Another question is why on earth would they sign on for such a scheme? why? what’s in it for England, Japan, Switzerland and “Europe?” (All these stories are back-and-forth on just which central banks are taking part.)
And how common are these “currency swaps” anyway? I see news stories from 2008 talking about other swaps.
The wall street journal’s RealTimeEconomist blog explains it this way (although I’m still trying to read between the lines to see what this means re currency valuations)
http://blogs.wsj.com/economics/2009/04/06/whats-the-fed-up-to-now/
What’s the Fed Up To Now
By Jon Hilsenrath
In a precautionary move, the Federal Reserve, along with the Bank of Japan and three European central banks, expanded a program that allows them to lend out each others money to financial institutions in need of foreign currency.
New swap lines with central banks including the Bank of Japan, above, enable the Fed to provide currency liquidity to U.S. financial firms. (Associated Press)
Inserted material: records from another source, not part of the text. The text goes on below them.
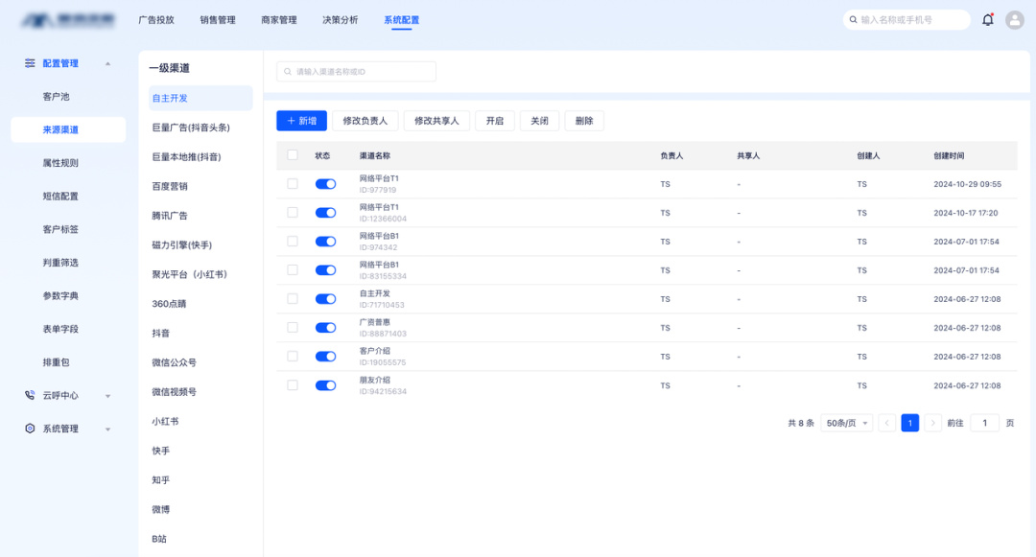Click the 系统管理 hexagon icon
1036x557 pixels.
(30, 429)
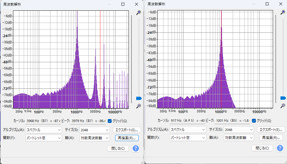Click ピーク field showing 1001 Hz
The height and width of the screenshot is (164, 287).
click(232, 121)
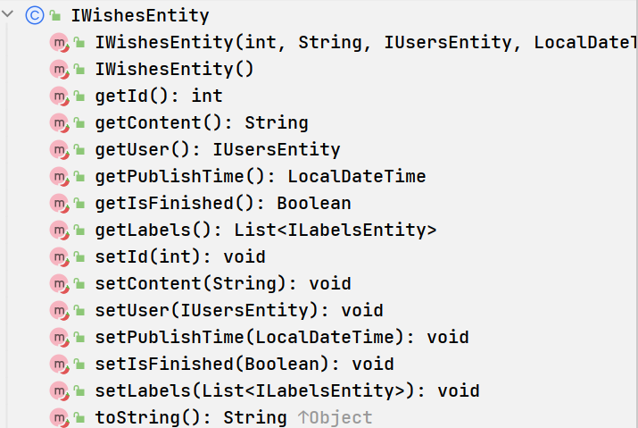Select setUser(IUsersEntity): void method
The image size is (638, 428).
pyautogui.click(x=239, y=311)
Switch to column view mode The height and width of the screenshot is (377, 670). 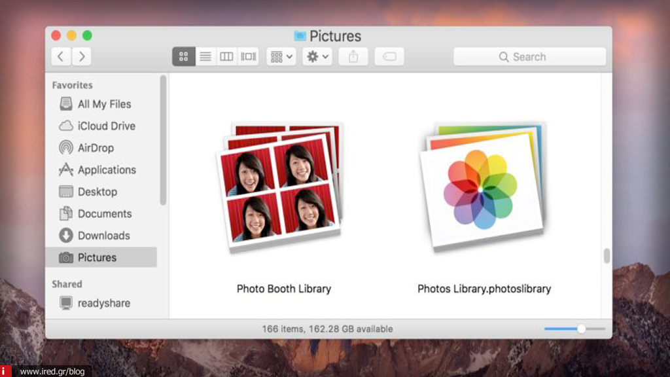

The Fed, Bank of England, European Central Bank, Swiss National Bank and BOJ, announced the Fed will be able to lend pounds, euros, yen and Swiss francs to U.S. institutions with pressing short-term needs for loans in those currencies.
Any time the Fed comes out with a new program, one has to ask: What problem is it trying to solve? Is there another time bomb lurking beneath the scenes its trying to defuse?
This is an example of good housekeeping meant to strengthen the plumbing of short-term money markets, rather than emergency management. The new program has been in the works for a few months. A person familiar with the planning said the central banks involved believe the new lines arent likely to be tapped in the foreseeable future.
Financial institutions outside the U.S. have been in great need of U.S. dollar funding during the financial crisis, forcing other central banks to turn to the Fed for dollars to lend out abroad. But U.S. financial institutions havent faced severe shortages of foreign currency funding that would force them to turn to the Fed for loans in these currencies.
There is no structural funding imbalance right now, says Louis Crandall, a money market analyst at Wrightson ICAP LLC.
There are a few reasons why the Fed and other central banks might want to put these swap lines in place. One is that during some holidays, when U.S. markets are closed but others arent, U.S. institutions operating abroad could face temporary funding needs.
Another is simple to make existing arrangements more reciprocal. In the past few months, the Fed has lent out hundreds of billions of dollars to other central banks, which those central banks have in turn lent to financial institutions in need of dollars. The new arrangement more formally allows the money to flow the other way if needed.
Should the need arise, euro, yen, sterling and Swiss francs would be provided to the Federal Reserve via these additional swap agreements with the relevant central banks, the Fed said.
The new swap lines allow the Fed to borrow up to 80 billion euros, 10 trillion yen, 30 billion pounds sterling and 40 billion Swiss francs to provide to U.S. banks if needed.
There is some benefit to both parties in a currency swap. If BOE holds dollars it can swap the Fed for Pounds. The Fed gets dollars (with a claim on the Pounds) and the BOE gets Pounds (with a claim on the dollars). Neither will have to print new currency but both have the assurance of reconversion back into the original holdings.
The global flea market and swap meet. I’ll swap my junky currency and jukny Gov’t securities for your junky currency and junky Gov’t securities
Is this the Special Drawing Rights fund that was mentioned last week? Anyone know?
I am not sure that it's all correct (some of it definitely seems at best specious, especially the bit about U.S. operations abroad needing access to FX via the Fed), but I am glad to find that I am not the only person who found these operations a bit puzzling.
Of course it is all done on computer bits now, so no actual money need be printed.